_EXCERTO DO TEXTO_.

____

Essas enormes "manchas" humanas continuam, como sempre estiveram, no desconhecimento total do resto dos portugueses. Antes do 25 de Abril, os "intocáveis" do gueto, os marginais deste subproletariado eram tabu para a Imprensa, o fotógrafo estava proibido de bater chapa nos bairros da lata e ninguém, dos escribas, podia ou ousava falar dessa espécie de sífilis e lepra social.
Depois do 25 de Abril, a catadupa de comunicados, discursos, notícias, protestos, reivindicações, conferências de Imprensa, associações de amizade com os colonizados de outros mundos (excepto uma Associação de Amizade com os Colonizados de Portugal), as personalidades estrangeiras importantes, os governos meio-provisórios e que vão caindo em ritmo regular, etc, eclipsaram de novo como por magia, o que eclipsado e na sombra já estava há muito e há muito era ferreamente mantido, marginaram o que marginal já era, tornaram mais tabu o que tabu já vinha sendo.
Ciganos, velhos sem reforma ou reforma de 25$00 mensais, profissões sem dimensão económica (barbeiro, engraxador, vendedor ambulante, ferreiro, feirante, pedinte, carpinteiro, etc,) internados em asilos psiquiátricos ou não psiquiátricos, crianças sem família, são apenas alguns exemplos dessa "zona proibida" que, como um esgoto inesgotável, recebe todos aqueles que a sociedade vomita e que nem sequer, como os ratos, têm direito a raticida.
Não surgem à luz do dia, o sol não é para eles e ninguém jamais se ocupa em falar deles, em falar em nome deles, em formar com eles um partido: o partido do esgoto. Nem partidos da classe operária, nem partidos da burguesia, nem partidos da direita, nem sindicatos e comissões, nem leis e serviços, nada nem ninguém, incluindo a Imprensa, incluindo a Literatura, se ocupa disso,
Essas camadas subproletárias não têm qualquer estatuto humano ou social, profissional ou político. Estão fora do quadro , do jogo, do plano e dos planos. Nem estatuto de morador, nem estatuto de trabalhador, consumidor, sócio de clube recreativo ou desportivo, nem militante sindical. Não têm sequer cartão de identidade. Por i isso não podam ter sequer cartão de "vagabundo”.

____

[Dados extraídos de uma coleção]
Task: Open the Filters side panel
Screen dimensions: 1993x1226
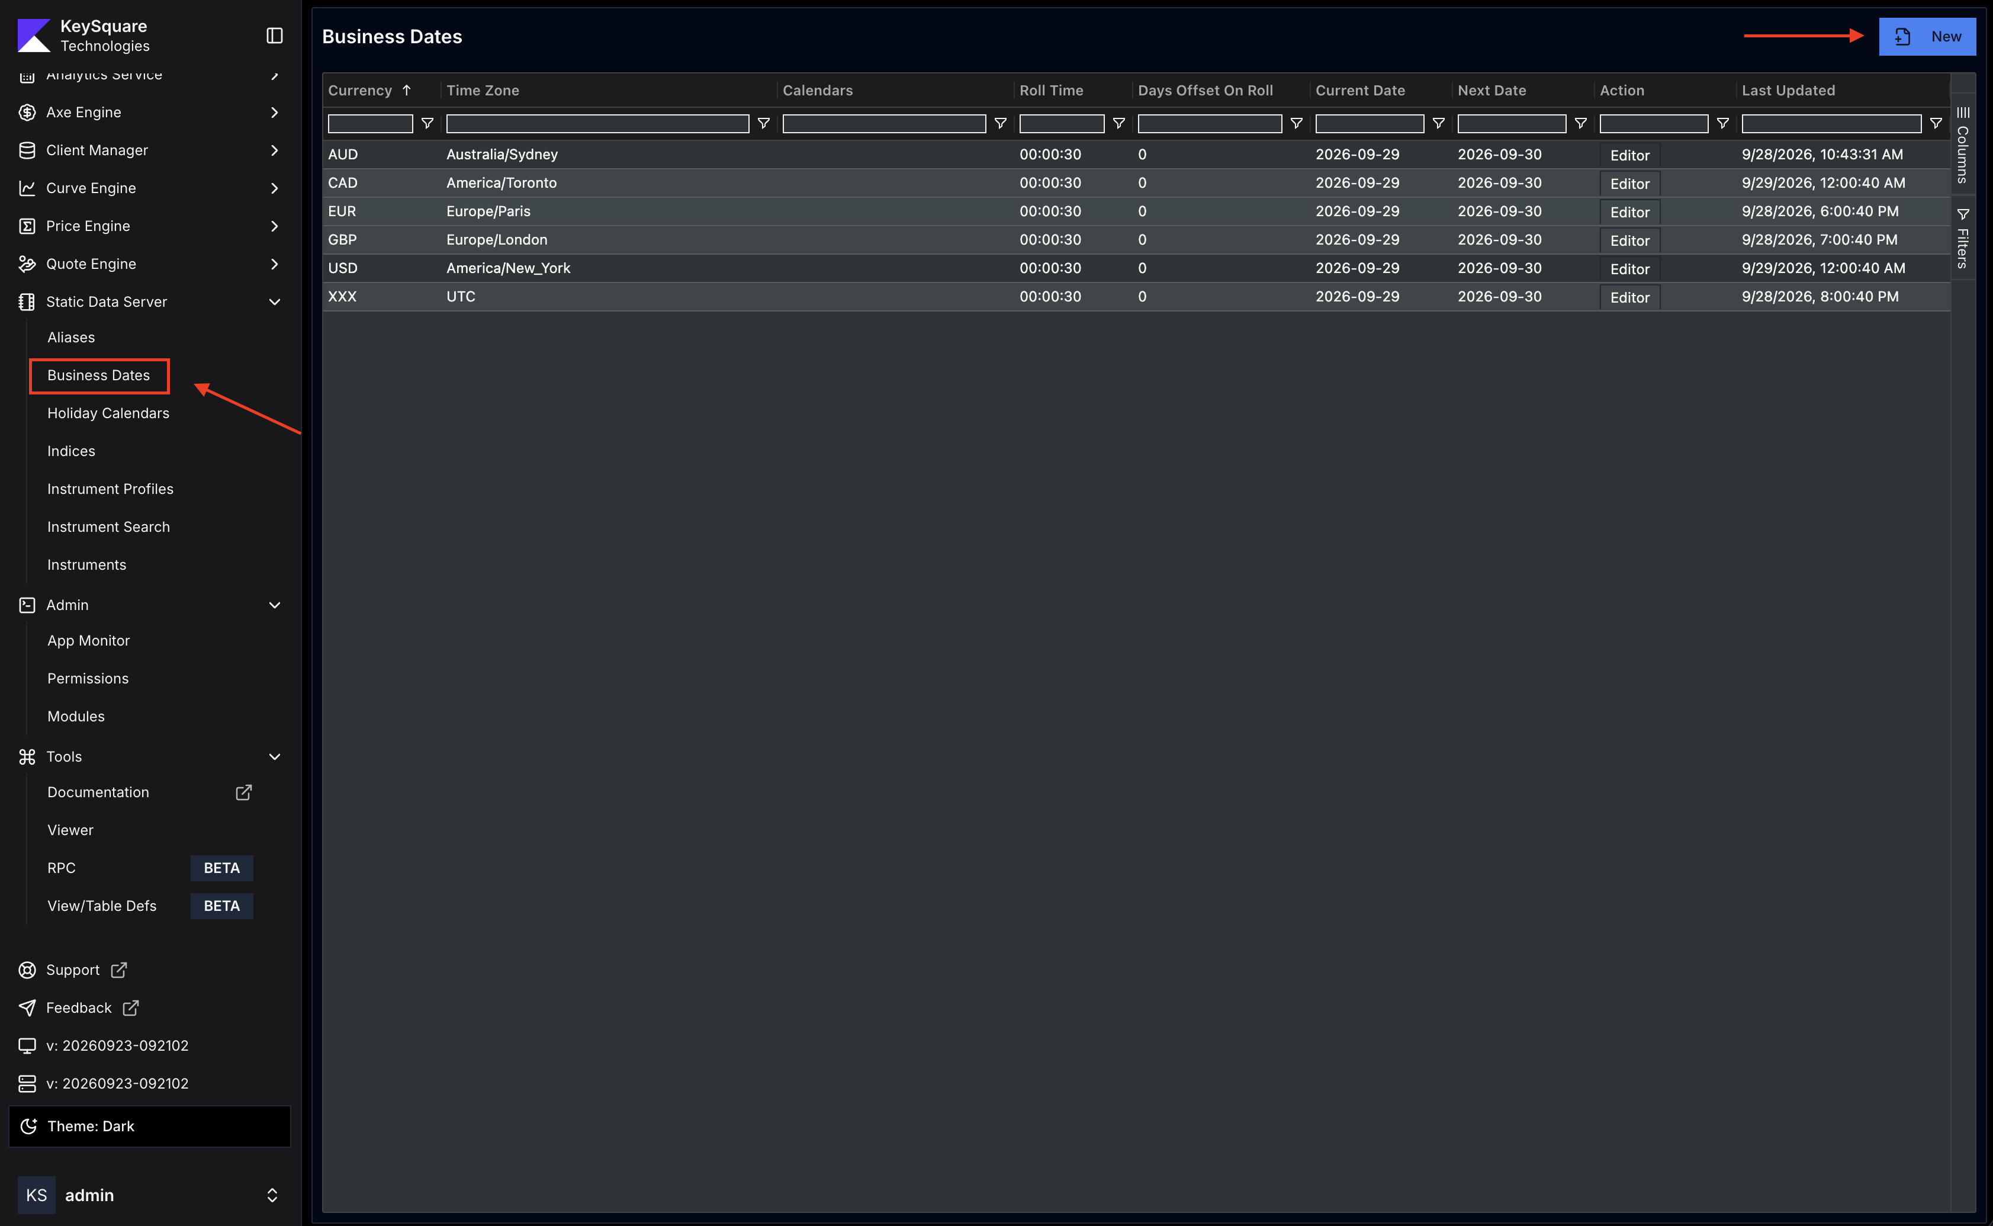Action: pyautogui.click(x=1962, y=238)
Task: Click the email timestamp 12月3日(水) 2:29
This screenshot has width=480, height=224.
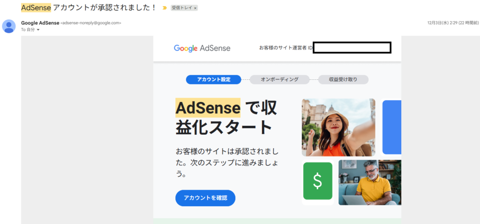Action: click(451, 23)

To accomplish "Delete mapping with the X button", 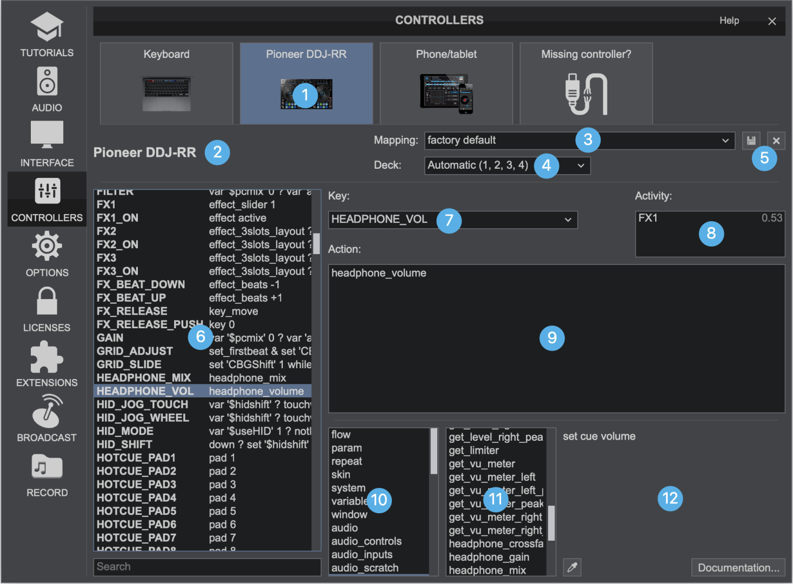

____

_CONJUNTO DE TAREFAS_.
(1) Reescreva em forma de lista o parágrafo do excerto que começa por "Ciganos, velhos sem reforma", mantendo os factos principais.
(2) Segundo o excerto, o que estava proibido ao fotógrafo antes do 25 de Abril?
(3) Reproduza do excerto, sem qualquer alteração, o trecho que vai de "Ciganos, velhos sem" até "direito a raticida.".
Os dados provêm de outra fonte.

_SOLUÇÕES DOS EXERCÍCIOS_.
(1)
Exemplos da "zona proibida" que recebe todos aqueles que a sociedade vomita:
- ciganos;
- velhos sem reforma ou com reforma de 25$00 mensais;
- pessoas com profissões sem dimensão económica (barbeiro, engraxador, vendedor ambulante, ferreiro, feirante, pedinte, carpinteiro, etc.);
- internados em asilos psiquiátricos ou não psiquiátricos;
- crianças sem família.

(2) Estava proibido de bater chapa nos bairros da lata.

(3)
Ciganos, velhos sem reforma ou reforma de 25$00 mensais, profissões sem dimensão económica (barbeiro, engraxador, vendedor ambulante, ferreiro, feirante, pedinte, carpinteiro, etc,) internados em asilos psiquiátricos ou não psiquiátricos, crianças sem família, são apenas alguns exemplos dessa "zona proibida" que, como um esgoto inesgotável, recebe todos aqueles que a sociedade vomita e que nem sequer, como os ratos, têm direito a raticida.